What needs to be done >> Give back every line of the material below that has the string "with".

#### Provided records ####

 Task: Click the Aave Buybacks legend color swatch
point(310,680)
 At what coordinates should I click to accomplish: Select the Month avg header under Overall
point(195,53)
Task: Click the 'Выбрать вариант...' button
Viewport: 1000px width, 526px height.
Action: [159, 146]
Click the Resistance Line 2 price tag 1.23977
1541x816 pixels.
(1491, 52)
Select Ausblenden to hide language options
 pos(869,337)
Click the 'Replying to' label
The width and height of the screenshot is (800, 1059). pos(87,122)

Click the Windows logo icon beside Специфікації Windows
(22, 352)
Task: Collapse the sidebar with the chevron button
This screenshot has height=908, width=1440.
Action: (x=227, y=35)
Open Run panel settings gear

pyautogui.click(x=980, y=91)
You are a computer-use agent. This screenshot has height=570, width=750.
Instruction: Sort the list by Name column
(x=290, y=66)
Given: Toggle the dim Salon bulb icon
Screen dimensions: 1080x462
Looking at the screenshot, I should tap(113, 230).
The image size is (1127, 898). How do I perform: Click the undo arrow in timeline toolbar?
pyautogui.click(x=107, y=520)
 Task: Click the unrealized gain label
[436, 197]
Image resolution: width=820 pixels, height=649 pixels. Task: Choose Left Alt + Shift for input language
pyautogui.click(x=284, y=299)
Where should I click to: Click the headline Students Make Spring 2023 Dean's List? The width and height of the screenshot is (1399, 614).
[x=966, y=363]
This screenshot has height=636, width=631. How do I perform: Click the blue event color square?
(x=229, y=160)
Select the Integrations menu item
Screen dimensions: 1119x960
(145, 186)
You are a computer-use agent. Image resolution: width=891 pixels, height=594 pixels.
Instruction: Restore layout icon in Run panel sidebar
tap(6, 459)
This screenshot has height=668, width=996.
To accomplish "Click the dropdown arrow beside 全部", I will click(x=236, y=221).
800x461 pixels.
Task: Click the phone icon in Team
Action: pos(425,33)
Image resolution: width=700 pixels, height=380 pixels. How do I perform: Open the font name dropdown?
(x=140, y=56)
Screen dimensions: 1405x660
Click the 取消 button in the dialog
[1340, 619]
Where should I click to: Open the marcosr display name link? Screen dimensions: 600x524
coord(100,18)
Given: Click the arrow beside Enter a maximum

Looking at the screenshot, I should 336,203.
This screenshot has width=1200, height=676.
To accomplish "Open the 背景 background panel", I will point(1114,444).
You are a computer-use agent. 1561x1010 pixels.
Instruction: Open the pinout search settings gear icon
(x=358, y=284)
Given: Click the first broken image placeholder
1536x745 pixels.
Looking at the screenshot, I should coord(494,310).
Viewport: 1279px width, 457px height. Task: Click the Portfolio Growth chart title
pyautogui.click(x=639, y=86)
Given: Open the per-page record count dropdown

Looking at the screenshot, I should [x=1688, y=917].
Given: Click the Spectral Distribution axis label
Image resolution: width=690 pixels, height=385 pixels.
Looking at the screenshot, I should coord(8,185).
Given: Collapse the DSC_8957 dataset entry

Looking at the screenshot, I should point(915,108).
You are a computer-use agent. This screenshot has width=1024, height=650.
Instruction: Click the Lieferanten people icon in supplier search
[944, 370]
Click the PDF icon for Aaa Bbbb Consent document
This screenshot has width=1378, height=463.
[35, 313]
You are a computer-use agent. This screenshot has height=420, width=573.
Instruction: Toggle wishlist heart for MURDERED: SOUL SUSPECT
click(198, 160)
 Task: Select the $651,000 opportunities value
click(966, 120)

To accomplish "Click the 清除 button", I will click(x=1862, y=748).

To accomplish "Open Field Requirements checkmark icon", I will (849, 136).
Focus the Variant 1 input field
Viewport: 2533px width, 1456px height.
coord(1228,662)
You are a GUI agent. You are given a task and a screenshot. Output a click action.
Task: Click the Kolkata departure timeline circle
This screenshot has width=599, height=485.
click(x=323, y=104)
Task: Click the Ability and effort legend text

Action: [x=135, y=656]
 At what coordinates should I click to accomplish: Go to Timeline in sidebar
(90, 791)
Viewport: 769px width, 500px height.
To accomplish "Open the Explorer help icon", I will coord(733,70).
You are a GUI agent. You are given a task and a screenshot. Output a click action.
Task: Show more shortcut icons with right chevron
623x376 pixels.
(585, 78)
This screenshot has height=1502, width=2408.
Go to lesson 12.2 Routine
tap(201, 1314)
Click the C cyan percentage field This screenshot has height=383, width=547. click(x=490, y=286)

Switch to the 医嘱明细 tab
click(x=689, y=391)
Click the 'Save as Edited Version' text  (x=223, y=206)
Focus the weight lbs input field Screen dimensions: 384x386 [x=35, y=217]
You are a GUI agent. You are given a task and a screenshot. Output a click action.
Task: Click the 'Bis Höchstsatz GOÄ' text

####

Answer box >>
Task: Collapse the sidebar with the chevron button
Task: Show more shortcut icons with right chevron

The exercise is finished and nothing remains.